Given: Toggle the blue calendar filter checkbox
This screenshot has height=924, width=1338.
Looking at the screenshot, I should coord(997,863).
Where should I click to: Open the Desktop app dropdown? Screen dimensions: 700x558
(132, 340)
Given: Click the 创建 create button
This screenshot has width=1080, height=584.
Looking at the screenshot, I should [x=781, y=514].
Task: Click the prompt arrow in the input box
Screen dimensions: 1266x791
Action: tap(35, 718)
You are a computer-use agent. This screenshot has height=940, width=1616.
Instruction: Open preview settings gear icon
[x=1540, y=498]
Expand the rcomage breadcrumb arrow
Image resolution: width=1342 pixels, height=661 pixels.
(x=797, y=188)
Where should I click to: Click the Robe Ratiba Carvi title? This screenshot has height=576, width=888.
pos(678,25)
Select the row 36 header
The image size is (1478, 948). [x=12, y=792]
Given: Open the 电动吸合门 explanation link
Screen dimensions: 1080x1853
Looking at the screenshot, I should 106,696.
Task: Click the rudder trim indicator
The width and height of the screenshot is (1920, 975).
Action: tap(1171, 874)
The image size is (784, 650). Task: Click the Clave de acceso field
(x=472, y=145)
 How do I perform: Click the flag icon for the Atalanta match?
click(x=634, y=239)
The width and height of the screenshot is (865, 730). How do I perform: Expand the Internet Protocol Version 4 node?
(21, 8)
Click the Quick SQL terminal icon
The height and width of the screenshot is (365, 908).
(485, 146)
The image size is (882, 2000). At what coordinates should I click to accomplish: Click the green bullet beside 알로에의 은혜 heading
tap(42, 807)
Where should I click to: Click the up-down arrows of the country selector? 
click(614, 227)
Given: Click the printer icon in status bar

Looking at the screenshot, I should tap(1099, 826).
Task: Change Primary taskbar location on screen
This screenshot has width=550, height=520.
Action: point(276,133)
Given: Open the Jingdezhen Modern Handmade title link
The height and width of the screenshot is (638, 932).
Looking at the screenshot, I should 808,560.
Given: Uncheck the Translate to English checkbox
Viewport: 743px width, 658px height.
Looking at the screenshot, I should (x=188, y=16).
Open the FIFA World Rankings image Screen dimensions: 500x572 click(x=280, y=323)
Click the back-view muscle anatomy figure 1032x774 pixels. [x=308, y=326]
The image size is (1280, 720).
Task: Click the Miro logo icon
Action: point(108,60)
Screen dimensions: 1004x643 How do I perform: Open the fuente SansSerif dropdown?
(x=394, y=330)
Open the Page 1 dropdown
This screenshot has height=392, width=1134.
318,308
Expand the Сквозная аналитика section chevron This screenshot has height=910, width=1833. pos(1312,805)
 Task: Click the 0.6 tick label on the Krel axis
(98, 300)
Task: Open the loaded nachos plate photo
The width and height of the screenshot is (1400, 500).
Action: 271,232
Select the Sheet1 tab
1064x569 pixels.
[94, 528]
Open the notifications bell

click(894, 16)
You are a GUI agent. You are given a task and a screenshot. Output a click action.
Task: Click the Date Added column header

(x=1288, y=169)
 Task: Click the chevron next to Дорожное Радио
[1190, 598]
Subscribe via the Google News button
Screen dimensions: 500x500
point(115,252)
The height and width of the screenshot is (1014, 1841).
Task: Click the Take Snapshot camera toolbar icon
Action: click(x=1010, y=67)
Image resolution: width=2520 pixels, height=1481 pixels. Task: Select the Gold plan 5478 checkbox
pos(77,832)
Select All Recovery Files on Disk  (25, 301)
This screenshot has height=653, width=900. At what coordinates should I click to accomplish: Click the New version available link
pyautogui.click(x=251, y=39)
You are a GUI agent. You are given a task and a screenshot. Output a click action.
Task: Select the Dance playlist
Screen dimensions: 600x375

============

Restate every record exactly, leaving nothing out.

### [Result for this exercise]
Given: Toggle the blue calendar filter checkbox
This screenshot has height=924, width=1338.
Looking at the screenshot, I should coord(997,863).
Where should I click to: Open the Desktop app dropdown? Screen dimensions: 700x558
(132, 340)
Given: Click the 创建 create button
This screenshot has width=1080, height=584.
Looking at the screenshot, I should [x=781, y=514].
Task: Click the prompt arrow in the input box
Screen dimensions: 1266x791
Action: tap(35, 718)
You are a computer-use agent. This screenshot has height=940, width=1616.
Instruction: Open preview settings gear icon
[x=1540, y=498]
Expand the rcomage breadcrumb arrow
Image resolution: width=1342 pixels, height=661 pixels.
(x=797, y=188)
Where should I click to: Click the Robe Ratiba Carvi title? This screenshot has height=576, width=888.
pos(678,25)
Select the row 36 header
The image size is (1478, 948). [x=12, y=792]
Given: Open the 电动吸合门 explanation link
Screen dimensions: 1080x1853
Looking at the screenshot, I should 106,696.
Task: Click the rudder trim indicator
The width and height of the screenshot is (1920, 975).
Action: tap(1171, 874)
The image size is (784, 650). Task: Click the Clave de acceso field
(x=472, y=145)
 How do I perform: Click the flag icon for the Atalanta match?
click(x=634, y=239)
The width and height of the screenshot is (865, 730). How do I perform: Expand the Internet Protocol Version 4 node?
(21, 8)
Click the Quick SQL terminal icon
The height and width of the screenshot is (365, 908).
(485, 146)
The image size is (882, 2000). At what coordinates should I click to accomplish: Click the green bullet beside 알로에의 은혜 heading
tap(42, 807)
Where should I click to: Click the up-down arrows of the country selector? 
click(614, 227)
Given: Click the printer icon in status bar

Looking at the screenshot, I should tap(1099, 826).
Task: Change Primary taskbar location on screen
This screenshot has width=550, height=520.
Action: point(276,133)
Given: Open the Jingdezhen Modern Handmade title link
The height and width of the screenshot is (638, 932).
Looking at the screenshot, I should 808,560.
Given: Uncheck the Translate to English checkbox
Viewport: 743px width, 658px height.
Looking at the screenshot, I should (x=188, y=16).
Open the FIFA World Rankings image Screen dimensions: 500x572 click(x=280, y=323)
Click the back-view muscle anatomy figure 1032x774 pixels. [x=308, y=326]
The image size is (1280, 720).
Task: Click the Miro logo icon
Action: point(108,60)
Screen dimensions: 1004x643 How do I perform: Open the fuente SansSerif dropdown?
(x=394, y=330)
Open the Page 1 dropdown
This screenshot has height=392, width=1134.
318,308
Expand the Сквозная аналитика section chevron This screenshot has height=910, width=1833. pos(1312,805)
 Task: Click the 0.6 tick label on the Krel axis
(98, 300)
Task: Open the loaded nachos plate photo
The width and height of the screenshot is (1400, 500).
Action: 271,232
Select the Sheet1 tab
1064x569 pixels.
[94, 528]
Open the notifications bell

click(894, 16)
You are a GUI agent. You are given a task and a screenshot. Output a click action.
Task: Click the Date Added column header

(x=1288, y=169)
 Task: Click the chevron next to Дорожное Радио
[1190, 598]
Subscribe via the Google News button
Screen dimensions: 500x500
point(115,252)
The height and width of the screenshot is (1014, 1841).
Task: Click the Take Snapshot camera toolbar icon
Action: click(x=1010, y=67)
Image resolution: width=2520 pixels, height=1481 pixels. Task: Select the Gold plan 5478 checkbox
pos(77,832)
Select All Recovery Files on Disk  (25, 301)
This screenshot has height=653, width=900. At what coordinates should I click to accomplish: Click the New version available link
pyautogui.click(x=251, y=39)
You are a GUI agent. You are given a task and a screenshot. Output a click action.
Task: Select the Dance playlist
Screen dimensions: 600x375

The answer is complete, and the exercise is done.